Fed Chairman Bernanke has said that the Fed’s forecast of a slowing economy will pare inflation’s upward momentum of late. And in fact, the economy has been slowing, although it remains to be seen if that will translate into a sustained fall in the core rate of inflation. A minor setback, if we can call it that, on that front comes in this morning’s latest estimate on second-quarter GDP. As it turns out, the economy grew slightly faster than previously calculated, according to the Bureau of Economic Analysis. GDP advanced at an annual rate of 2.9% during April through June, which is moderately faster than the 2.5% estimate previously disclosed. By itself, that doesn’t change much. Then again, we’ll have to wait and see what Friday’s employment report for August says before coming to any fast and furious conclusions.

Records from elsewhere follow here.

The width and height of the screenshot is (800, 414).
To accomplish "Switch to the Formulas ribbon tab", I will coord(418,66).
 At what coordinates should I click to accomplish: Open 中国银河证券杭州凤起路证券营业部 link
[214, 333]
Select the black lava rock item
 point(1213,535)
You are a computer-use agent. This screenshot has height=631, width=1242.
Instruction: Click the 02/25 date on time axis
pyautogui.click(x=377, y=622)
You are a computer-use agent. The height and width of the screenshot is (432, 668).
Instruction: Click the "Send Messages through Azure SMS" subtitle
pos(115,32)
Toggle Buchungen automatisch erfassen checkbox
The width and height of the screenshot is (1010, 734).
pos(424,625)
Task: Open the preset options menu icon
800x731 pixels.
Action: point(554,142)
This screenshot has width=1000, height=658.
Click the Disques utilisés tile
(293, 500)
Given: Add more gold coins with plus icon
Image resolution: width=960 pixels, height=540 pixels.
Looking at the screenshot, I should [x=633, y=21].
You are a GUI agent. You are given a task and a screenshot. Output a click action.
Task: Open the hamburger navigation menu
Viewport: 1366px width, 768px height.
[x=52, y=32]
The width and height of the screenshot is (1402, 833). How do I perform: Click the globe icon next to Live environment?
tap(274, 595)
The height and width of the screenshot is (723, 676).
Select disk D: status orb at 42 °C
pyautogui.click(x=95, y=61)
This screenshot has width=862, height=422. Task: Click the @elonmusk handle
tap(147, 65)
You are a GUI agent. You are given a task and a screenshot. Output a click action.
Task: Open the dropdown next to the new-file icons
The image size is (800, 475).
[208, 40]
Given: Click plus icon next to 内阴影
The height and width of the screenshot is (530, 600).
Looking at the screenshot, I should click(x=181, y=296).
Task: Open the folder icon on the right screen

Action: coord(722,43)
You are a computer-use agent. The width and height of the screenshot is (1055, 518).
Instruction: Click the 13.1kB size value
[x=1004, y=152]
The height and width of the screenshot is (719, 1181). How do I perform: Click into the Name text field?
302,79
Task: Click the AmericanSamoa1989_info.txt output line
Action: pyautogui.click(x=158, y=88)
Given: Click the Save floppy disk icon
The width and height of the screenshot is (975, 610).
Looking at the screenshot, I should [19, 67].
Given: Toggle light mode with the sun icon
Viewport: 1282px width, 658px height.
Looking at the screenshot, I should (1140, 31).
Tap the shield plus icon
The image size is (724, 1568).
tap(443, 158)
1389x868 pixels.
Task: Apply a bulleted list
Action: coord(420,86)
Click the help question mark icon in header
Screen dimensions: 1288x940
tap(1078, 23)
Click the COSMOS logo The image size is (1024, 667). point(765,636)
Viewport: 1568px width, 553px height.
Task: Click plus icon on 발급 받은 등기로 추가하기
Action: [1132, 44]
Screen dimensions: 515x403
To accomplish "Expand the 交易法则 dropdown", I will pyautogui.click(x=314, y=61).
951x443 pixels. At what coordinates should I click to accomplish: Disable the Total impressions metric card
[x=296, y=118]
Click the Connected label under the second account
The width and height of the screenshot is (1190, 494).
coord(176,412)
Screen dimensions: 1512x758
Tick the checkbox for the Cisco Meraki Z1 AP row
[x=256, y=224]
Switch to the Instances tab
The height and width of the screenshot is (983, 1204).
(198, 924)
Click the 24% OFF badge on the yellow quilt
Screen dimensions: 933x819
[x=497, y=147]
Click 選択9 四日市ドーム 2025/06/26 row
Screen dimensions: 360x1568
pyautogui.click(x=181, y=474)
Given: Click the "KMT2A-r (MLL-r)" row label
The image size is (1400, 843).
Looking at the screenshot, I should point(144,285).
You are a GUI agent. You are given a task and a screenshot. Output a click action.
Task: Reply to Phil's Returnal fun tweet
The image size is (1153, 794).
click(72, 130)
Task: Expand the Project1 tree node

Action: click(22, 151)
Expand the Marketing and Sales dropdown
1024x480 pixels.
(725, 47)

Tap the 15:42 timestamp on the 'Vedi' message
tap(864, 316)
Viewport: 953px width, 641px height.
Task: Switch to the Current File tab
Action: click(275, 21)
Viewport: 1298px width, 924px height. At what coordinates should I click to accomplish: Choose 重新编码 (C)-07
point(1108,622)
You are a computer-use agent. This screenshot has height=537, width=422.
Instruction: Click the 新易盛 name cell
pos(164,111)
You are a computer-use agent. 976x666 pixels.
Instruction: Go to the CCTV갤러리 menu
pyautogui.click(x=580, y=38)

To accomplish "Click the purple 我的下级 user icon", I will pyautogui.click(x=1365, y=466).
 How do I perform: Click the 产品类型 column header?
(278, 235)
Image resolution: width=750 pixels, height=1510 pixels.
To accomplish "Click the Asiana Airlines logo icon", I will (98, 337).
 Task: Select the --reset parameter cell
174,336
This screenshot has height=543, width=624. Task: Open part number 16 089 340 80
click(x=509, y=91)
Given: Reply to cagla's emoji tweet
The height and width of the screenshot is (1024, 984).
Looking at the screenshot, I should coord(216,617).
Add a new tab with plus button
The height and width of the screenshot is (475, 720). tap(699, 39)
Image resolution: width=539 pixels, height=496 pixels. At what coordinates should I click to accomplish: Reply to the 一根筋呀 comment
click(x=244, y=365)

Meanwhile, BEA reported that the higher GDP estimate reflects “upward revisions to exports of goods, to nonresidential structures, to private inventory investment, and to state and local government spending that were partly offset by a downward revision to residential fixed investment.”
It’s anyone’s guess how the bond market will react in the days ahead, although based on yesterday’s trading, it’s clear that the path of least resistance for interpretation seems to be one of optimism, i.e., inflation’s fading and the risk of slowdown, or perhaps even recession, is rising.
Indeed, a 10-year Treasury yield just below 4.8% as we write is one that’s materially below the current Fed funds rate of 5.25%. There are many unknowns in the world of economic forecasting, but the bond market is crystal clear about what it thinks is coming. An inverted yield curve and its implications of recession may not be fate, but as a measure of expectations it’s a precision instrument.